▶ _ASSIGNMENT_
Search the records for the word "column" and copy every line in which it occurs.
-.-.-
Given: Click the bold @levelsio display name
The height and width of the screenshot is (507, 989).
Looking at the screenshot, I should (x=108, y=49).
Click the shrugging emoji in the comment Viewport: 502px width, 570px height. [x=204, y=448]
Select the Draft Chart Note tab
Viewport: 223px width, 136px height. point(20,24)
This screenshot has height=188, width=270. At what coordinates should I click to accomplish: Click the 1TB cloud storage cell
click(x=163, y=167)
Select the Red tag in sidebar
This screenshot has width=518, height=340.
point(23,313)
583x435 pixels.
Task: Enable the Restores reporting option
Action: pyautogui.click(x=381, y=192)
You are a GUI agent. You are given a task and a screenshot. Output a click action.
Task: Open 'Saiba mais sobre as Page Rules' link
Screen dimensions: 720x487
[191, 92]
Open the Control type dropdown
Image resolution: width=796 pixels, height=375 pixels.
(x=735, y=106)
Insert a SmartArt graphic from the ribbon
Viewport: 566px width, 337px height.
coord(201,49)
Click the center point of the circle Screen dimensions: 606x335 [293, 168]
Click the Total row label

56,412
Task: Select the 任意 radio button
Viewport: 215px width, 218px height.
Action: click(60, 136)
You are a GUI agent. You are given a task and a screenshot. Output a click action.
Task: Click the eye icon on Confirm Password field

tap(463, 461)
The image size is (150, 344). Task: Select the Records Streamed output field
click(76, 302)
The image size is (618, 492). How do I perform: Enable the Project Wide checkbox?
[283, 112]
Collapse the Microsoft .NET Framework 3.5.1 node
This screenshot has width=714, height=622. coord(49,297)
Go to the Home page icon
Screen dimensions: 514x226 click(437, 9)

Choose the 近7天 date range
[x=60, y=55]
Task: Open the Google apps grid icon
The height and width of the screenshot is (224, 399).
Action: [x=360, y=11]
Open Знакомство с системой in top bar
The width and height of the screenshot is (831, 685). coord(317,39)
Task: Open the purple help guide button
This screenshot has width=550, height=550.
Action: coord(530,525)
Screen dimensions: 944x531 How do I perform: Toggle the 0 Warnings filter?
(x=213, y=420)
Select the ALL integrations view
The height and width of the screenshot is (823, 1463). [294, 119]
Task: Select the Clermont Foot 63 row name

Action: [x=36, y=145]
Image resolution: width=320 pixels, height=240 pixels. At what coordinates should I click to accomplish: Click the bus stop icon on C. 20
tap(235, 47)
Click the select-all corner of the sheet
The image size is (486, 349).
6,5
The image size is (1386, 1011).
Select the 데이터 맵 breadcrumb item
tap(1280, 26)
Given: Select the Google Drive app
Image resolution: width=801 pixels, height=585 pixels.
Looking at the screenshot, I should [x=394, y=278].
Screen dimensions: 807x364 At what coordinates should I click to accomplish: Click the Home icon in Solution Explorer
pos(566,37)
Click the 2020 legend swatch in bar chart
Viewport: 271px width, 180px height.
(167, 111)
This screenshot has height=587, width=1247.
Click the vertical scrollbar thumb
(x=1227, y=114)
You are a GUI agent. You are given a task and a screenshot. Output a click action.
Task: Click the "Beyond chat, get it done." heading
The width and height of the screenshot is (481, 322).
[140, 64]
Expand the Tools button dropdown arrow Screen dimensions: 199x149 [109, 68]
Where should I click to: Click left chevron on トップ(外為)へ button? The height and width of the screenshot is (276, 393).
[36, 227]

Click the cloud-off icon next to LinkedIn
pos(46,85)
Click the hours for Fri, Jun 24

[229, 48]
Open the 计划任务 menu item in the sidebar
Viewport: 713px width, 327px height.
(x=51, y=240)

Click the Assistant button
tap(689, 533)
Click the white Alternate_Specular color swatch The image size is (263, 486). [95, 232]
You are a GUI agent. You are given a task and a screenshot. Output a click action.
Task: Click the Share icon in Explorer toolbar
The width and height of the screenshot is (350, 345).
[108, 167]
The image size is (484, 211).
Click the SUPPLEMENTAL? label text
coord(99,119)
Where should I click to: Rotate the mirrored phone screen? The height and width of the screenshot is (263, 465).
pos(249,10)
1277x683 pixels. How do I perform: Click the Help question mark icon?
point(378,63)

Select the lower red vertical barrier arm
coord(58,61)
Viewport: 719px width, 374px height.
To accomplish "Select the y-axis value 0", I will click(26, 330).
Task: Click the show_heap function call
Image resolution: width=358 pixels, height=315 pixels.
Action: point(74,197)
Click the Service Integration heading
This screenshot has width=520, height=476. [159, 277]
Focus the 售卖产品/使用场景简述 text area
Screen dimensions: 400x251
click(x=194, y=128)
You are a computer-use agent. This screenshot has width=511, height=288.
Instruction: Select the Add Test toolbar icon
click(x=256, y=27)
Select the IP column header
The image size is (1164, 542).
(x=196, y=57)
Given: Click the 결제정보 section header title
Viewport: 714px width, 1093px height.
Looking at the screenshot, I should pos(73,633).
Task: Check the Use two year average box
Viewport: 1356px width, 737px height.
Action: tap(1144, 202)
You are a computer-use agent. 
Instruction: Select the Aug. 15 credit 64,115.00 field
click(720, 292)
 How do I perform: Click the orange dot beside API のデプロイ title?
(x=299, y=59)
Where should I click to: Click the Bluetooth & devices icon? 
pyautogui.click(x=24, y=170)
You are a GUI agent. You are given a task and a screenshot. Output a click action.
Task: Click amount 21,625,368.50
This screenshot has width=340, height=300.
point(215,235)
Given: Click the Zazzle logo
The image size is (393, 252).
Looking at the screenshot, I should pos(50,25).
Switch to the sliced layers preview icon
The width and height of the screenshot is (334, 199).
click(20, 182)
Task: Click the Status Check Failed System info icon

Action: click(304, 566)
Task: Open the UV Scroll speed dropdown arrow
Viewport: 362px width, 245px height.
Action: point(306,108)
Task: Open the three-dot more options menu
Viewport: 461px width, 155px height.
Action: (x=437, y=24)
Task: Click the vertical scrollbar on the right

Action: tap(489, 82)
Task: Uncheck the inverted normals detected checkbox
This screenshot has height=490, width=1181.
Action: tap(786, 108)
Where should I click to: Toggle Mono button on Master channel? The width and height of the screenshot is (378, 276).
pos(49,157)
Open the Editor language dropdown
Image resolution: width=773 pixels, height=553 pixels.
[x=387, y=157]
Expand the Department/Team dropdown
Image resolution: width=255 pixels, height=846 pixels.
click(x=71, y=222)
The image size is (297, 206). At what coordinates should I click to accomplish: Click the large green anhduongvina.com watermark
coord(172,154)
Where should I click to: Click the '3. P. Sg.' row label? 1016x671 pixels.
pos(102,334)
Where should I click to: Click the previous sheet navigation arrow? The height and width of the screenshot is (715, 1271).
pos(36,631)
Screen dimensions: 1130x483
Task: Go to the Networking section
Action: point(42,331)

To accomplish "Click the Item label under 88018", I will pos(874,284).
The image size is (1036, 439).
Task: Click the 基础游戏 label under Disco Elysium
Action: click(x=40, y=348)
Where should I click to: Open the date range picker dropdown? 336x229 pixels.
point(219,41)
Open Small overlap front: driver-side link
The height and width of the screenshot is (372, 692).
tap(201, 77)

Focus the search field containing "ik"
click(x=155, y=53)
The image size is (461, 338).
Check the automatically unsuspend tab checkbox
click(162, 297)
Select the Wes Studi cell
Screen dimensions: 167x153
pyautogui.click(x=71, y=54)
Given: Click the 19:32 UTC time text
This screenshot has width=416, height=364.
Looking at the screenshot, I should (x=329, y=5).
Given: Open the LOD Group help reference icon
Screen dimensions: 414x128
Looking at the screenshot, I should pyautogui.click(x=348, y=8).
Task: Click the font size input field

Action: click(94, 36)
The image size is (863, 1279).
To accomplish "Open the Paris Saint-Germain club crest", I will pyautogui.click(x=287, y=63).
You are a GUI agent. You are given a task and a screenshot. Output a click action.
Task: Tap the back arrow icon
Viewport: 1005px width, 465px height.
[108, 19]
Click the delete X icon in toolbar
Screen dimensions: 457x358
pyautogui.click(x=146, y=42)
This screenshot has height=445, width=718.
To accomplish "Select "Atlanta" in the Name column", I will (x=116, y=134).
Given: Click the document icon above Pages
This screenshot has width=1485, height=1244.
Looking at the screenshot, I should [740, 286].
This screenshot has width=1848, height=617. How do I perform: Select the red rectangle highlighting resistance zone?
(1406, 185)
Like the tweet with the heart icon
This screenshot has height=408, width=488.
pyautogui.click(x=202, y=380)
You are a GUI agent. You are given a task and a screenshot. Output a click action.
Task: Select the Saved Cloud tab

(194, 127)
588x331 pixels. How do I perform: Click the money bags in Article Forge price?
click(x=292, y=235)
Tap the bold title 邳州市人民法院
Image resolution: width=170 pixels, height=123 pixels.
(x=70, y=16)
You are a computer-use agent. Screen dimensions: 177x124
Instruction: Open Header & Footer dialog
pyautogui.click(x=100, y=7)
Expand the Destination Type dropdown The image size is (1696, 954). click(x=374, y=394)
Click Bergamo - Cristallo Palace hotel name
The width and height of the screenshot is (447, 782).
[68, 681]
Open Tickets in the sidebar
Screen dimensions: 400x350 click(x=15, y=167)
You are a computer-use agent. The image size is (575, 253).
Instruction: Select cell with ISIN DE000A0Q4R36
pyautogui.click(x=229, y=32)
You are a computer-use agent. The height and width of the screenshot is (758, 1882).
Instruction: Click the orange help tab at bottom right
-.-.-
▶ _SOLUTION TO THIS TASK_
Select the IP column header
To accomplish "Select "Atlanta" in the Name column", I will (x=116, y=134).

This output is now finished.